Why do movie posters use credit fonts that are hard to read?

  • Many contemporary movie posters typeset the credits in an extremely thin font:

    Example movie poster extract

    Is this just out of convention or is there a particular reason for deliberately making the credits hard to read?

    I'm new to ux.se and I do hope that this is on-topic here -- I read the FAQ and, as I understood it, generic UX question, which are not directly related to human-computer interaction, are on-topic as well.

    I believe it's a historical holdover/convention mostly dictated by hollywood lawyers and agents.

    Yes, this is an on-topic question, and a very good one if I may add. I have no clue in who's interest it is to make information illegible.

    I would discuss it as a topic of computer vision... if it is off-topic here may be moved to another SE site. The question has quite a point anyway.

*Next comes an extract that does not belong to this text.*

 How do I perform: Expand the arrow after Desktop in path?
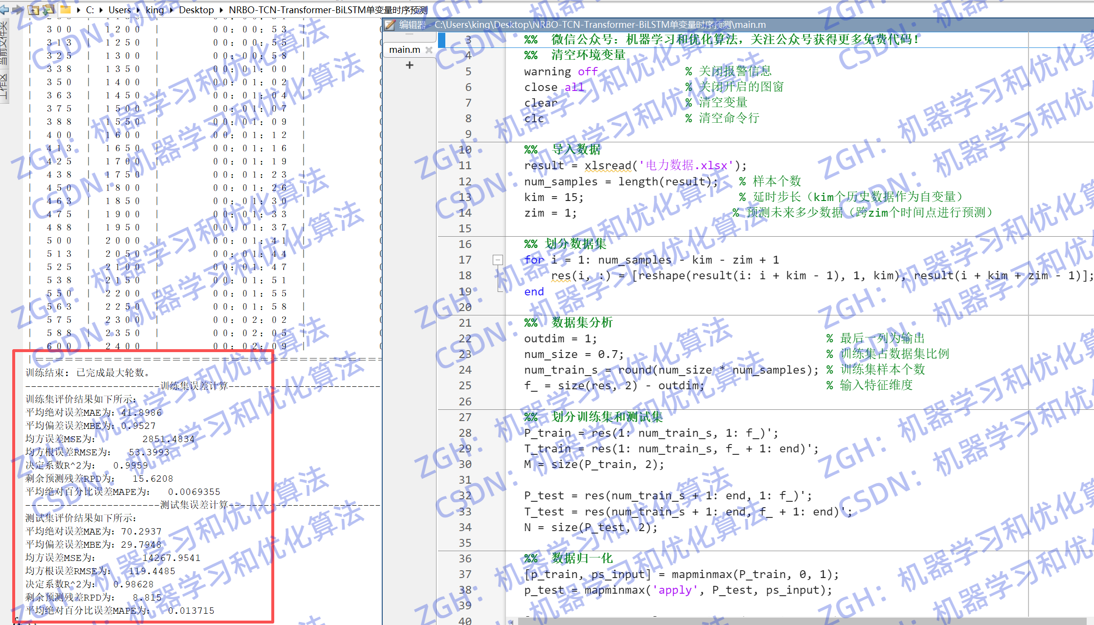click(x=221, y=10)
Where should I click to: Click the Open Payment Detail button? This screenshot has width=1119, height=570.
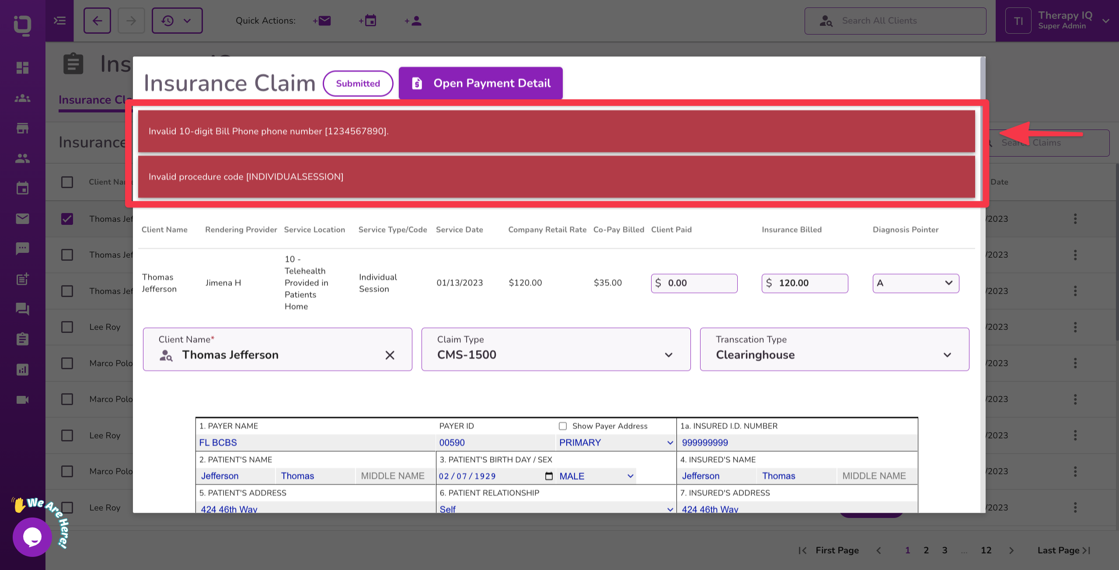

    Star Trek: Into Darkness?

    @Gusdor: Precisely. ;-)

  • JonW

    JonW Correct answer

    7 years ago

    It's a legal compromise really.

    From an article on the New York Times:

    The design of modern billing blocks illustrates the tension between two intersecting interests: studios want uncluttered marketing materials, and industry organizations want their members prominently and fairly credited.
    Thus, it is neither accidental nor for aesthetics that the text in most modern billing blocks is tall and highly condensed. To ensure that billing block credits are legible, the Directors Guild of America (D.G.A) and Writers Guild of America (W.G.A) require that their members' names are at least 15 percent of the size of the type used for the artwork title. (i.e., the name of the movie, as set in the main body of the poster). If the artwork title has words of varying size, the height of every letter is measured and an average calculated. The D.G.A and W.G.A also mandate that the credit titles (e.g., story by or directed by) be no less than half the size of the names to which they refer.

    So really, in the face of legal obligations this is probably the best they can do. Still just about legible, fulfills the legal requirements to have the key names prominent while also not compromising the aesthetics of the poster artwork too much.

    Unfortunately the source article linked to is an image rather than a text so not very accessible. I've transcribed the most relevant element of it above.

    Disregarding the spirit by following the agreement to the letter. Never fails, right? ;)

    @Izkata "to the letter"—I see what you did there.

    Interesting. I find it strange that they are required to include the credits on the promotional cover, as that's what the end of the movie is for, not the promotional poster.

    ... and this is the sad history of how the legalese killed UX.

    @Braiam I wouldn't say so really. UX involved taking many things into consideration to come up with a solution. We have to consider business requirements, budgetary limits, user needs, aesthetic and branding, and technical restrictions. Coming up with the optional user experience based on these factors (and more) is where the skill of our profession comes in.

    It's a similar reason credits at the end of TV programs tend to speed past so quickly. The people being credited have secured their right to be listed, but the networks don't want to eat into advertising time by showing them slow enough to read.